→ Exercise: Your task is to restate exactly the lines from the one holding "Viewport: 400px width, 600px height." to the end of the entries below, inclusive.

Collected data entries
┄┄┄┄┄┄┄┄┄┄┄┄┄┄┄┄┄┄┄┄

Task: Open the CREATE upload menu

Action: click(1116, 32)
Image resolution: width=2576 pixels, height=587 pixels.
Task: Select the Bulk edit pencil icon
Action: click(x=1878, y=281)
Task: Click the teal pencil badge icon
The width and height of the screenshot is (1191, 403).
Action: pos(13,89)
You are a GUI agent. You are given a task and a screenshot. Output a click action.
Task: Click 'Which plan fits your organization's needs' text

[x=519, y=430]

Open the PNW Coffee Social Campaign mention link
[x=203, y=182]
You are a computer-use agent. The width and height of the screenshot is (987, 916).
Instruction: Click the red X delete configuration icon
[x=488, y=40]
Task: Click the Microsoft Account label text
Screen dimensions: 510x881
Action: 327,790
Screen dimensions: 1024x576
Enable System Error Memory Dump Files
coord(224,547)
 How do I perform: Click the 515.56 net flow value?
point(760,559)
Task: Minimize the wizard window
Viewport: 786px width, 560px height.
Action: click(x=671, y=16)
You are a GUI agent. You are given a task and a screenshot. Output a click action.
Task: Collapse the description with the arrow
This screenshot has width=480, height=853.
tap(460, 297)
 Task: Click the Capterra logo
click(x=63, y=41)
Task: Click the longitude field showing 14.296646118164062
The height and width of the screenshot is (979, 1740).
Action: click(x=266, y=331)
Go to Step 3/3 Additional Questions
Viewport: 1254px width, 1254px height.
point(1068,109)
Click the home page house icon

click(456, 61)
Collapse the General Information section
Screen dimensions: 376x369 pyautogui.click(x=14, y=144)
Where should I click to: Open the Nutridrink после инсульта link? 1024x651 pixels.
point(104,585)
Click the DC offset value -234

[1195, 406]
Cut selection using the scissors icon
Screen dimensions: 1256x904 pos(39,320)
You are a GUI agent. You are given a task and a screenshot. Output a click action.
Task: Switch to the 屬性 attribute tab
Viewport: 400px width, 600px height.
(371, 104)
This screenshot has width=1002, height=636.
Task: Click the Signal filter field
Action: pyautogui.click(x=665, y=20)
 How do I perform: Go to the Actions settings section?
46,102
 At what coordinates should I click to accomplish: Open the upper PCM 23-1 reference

┄┄┄┄┄┄┄┄┄┄┄┄┄┄┄┄┄┄┄┄

→ Result of the task:
Viewport: 400px width, 600px height.
(371, 104)
This screenshot has width=1002, height=636.
Task: Click the Signal filter field
Action: pyautogui.click(x=665, y=20)
 How do I perform: Go to the Actions settings section?
46,102
 At what coordinates should I click to accomplish: Open the upper PCM 23-1 reference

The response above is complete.